Pasdaran command Ground, Naval and Aerospace Forces, Quds Force (roughly over 100,000), Basij Militia (around 90,000) alongside cyber, intelligence, counterintelligence and other security forces. Pasdaran constitutionally remain committed to exporting the Revolution. Loyalty of Pasdaran and professionalism of Artesh affects operational interaction. Pasdaran’s aggressive loyalty wins greater prestige, direct access to senior leadership and superior budget. They exercise immense commercial clout through their conglomerate, the Khatam-al-Anbiya, which emerged during re-building after the Iraq war.

For territorial defence, Iran’s deterrence-based doctrine stresses raising invaders’ risks and costs instead of reducing its own. Use of proxies affords Iran operational flexibility by retaliating against an adversary at a time and place of its choosing. Proxy partners also extend Tehran’s psychological warfare, propaganda and perception management potential. Iran deploys sizeable, albeit localised, tools to disrupt, destroy and hack adversaries’ networks and is improving to conduct more lethal and lasting cyber-attacks.

IRGC’s is reliant upon Quds Force (Jerusalem Force or Niru-ye-Quds) and has sections devoted to countries and regions like Ramazan Corps for Iraq; Levant Corps for Syria, Lebanon, Jordan and Israel, Rasulullah Corps for Arabian Peninsula and Ansar Corps for Afghanistan etc. Pasdaran provide support to any group deemed part of Iran’s ‘Axis of Resistance’. Iran also has the advantage of force multipliers, like a ‘just cause’ and ‘apparently’ more will-to-fight.

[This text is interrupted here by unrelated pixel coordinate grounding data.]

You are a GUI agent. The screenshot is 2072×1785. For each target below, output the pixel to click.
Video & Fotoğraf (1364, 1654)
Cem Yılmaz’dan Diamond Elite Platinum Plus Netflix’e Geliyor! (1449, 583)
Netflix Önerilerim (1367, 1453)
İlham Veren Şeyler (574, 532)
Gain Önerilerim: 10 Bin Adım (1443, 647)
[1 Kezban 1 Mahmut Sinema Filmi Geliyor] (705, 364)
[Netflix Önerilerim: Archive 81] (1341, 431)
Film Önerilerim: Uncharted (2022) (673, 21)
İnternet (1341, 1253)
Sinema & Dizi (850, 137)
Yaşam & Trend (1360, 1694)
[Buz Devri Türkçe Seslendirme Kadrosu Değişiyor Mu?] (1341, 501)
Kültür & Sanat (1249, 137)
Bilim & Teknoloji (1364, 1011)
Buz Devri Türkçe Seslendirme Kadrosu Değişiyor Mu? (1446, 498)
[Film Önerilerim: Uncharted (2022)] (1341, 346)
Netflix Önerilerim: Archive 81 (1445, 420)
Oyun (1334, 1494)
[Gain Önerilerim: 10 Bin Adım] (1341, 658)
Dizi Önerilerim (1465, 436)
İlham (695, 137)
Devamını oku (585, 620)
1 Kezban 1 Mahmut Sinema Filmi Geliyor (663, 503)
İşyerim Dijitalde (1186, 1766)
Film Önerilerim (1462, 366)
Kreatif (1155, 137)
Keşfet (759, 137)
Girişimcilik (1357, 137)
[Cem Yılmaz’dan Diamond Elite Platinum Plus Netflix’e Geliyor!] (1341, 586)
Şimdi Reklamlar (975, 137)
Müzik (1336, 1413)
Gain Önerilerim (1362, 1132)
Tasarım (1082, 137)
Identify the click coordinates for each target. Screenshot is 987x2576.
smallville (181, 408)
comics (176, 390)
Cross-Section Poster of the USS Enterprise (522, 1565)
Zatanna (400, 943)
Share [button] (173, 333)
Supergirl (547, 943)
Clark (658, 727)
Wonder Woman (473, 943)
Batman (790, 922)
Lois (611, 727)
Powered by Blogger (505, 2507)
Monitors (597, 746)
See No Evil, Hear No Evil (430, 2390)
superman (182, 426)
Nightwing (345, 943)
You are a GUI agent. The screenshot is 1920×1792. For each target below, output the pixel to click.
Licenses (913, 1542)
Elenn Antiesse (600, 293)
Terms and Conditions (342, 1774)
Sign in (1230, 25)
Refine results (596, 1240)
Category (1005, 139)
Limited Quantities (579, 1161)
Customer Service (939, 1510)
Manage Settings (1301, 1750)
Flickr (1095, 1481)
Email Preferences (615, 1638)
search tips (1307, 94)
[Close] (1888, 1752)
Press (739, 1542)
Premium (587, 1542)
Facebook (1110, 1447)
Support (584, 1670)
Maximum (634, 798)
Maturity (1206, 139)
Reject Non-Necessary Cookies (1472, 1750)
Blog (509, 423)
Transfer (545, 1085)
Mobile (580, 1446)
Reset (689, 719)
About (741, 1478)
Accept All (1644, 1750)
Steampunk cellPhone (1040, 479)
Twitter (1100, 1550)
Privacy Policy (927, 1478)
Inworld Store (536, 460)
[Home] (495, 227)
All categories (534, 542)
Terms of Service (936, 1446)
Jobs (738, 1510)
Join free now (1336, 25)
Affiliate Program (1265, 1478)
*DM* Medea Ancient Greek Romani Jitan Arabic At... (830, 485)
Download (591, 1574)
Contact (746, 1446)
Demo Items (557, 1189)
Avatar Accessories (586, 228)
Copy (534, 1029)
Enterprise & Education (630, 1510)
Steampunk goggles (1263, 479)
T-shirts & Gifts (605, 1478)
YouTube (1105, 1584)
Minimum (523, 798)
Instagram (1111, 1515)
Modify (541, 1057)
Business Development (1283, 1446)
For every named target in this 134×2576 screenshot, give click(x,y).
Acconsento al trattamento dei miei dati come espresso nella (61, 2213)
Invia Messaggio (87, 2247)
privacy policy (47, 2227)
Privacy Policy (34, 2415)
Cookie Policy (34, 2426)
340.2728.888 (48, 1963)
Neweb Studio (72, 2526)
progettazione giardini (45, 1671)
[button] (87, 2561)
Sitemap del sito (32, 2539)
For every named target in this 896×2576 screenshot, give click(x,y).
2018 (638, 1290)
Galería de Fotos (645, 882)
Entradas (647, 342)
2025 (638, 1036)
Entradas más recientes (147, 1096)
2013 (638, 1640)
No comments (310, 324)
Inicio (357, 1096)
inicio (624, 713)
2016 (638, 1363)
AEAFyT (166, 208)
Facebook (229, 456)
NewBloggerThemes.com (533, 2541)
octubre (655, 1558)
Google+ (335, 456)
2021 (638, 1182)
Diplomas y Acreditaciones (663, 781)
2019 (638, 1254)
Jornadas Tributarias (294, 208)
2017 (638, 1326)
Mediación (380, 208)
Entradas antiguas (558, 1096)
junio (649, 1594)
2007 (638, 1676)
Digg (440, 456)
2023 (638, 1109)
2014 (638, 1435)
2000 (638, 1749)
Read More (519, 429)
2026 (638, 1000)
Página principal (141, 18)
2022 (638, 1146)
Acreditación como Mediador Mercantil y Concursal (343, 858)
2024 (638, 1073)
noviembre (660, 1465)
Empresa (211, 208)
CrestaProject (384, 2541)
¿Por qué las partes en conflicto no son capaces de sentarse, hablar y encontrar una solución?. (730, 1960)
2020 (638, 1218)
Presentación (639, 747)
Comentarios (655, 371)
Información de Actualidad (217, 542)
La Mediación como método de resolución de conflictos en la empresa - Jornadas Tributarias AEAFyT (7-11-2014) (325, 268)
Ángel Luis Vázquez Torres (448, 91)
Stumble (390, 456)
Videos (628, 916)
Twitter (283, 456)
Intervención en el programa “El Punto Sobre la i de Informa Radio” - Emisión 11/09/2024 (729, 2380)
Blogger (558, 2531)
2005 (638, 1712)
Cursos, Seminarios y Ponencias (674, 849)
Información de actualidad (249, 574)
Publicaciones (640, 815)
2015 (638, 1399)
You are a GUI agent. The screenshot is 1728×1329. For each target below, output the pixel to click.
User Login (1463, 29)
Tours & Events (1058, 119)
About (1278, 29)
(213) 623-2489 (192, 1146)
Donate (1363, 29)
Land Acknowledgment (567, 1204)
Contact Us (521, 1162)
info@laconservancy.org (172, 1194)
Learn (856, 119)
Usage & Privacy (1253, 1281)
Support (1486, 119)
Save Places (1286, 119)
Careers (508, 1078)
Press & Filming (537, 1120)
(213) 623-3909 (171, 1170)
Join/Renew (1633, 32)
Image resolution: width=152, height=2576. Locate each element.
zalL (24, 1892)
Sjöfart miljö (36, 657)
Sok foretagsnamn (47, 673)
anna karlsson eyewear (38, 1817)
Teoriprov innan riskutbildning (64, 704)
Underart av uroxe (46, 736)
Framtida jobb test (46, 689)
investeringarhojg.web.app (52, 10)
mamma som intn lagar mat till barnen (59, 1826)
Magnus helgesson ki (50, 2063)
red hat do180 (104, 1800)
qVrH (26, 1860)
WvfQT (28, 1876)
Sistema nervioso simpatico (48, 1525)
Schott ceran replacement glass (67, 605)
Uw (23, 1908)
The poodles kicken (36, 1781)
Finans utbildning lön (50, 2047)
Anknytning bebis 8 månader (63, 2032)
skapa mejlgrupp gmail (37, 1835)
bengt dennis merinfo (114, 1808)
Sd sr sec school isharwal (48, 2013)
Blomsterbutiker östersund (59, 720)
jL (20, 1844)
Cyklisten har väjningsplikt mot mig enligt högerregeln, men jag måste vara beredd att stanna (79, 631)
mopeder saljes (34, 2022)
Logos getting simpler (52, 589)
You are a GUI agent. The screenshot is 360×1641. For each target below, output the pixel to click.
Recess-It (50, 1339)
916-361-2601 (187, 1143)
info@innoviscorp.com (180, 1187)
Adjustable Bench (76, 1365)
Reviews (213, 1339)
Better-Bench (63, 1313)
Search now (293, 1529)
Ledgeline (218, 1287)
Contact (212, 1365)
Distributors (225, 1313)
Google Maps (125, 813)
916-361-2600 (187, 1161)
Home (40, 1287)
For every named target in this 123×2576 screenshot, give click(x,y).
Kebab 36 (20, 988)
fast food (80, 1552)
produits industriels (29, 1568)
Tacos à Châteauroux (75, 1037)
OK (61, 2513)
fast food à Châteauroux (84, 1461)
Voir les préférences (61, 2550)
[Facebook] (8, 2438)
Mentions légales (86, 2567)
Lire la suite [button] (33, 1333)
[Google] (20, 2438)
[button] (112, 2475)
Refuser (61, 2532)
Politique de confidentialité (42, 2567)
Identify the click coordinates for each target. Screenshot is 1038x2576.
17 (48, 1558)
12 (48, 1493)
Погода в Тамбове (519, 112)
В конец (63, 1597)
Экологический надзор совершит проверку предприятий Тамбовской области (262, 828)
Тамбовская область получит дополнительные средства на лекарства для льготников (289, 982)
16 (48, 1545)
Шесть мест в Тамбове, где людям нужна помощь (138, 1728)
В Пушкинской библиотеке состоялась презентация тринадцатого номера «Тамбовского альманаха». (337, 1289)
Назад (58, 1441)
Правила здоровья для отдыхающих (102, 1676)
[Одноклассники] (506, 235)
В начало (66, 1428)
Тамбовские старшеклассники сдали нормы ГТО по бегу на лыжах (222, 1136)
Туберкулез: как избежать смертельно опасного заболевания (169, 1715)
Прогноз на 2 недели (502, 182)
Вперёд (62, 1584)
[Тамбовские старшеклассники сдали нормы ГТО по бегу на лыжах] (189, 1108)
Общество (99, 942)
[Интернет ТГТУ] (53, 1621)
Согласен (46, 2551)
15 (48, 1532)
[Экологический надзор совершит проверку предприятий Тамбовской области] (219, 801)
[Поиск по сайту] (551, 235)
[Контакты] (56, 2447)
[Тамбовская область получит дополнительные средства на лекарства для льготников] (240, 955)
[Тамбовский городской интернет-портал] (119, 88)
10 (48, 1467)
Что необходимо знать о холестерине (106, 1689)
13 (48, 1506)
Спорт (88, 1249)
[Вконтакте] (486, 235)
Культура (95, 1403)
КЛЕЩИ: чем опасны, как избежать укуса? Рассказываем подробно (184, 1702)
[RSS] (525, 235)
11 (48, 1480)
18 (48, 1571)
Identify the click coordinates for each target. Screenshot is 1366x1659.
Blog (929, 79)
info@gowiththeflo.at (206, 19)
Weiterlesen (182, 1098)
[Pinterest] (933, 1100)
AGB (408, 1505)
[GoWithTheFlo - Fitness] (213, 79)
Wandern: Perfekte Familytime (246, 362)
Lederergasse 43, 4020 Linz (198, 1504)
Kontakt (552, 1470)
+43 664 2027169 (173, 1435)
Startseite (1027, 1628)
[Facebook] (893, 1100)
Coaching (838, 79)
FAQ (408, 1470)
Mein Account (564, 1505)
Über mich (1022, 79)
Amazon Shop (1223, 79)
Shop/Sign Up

Tehran’s current ‘licensing’ of shipping through the Strait of Hormuz and its drone/missile strikes in the Arab world has rocked the energy markets and Gulf’s economics and peace. The sense gaining traction among Coalition is to reopen Hormuz and restore Arab Gulf’s confidence in the US security architecture. The Israel-US inability to attain their cited war objectives leaves open the ‘probability’ of a ground offensive against Tehran.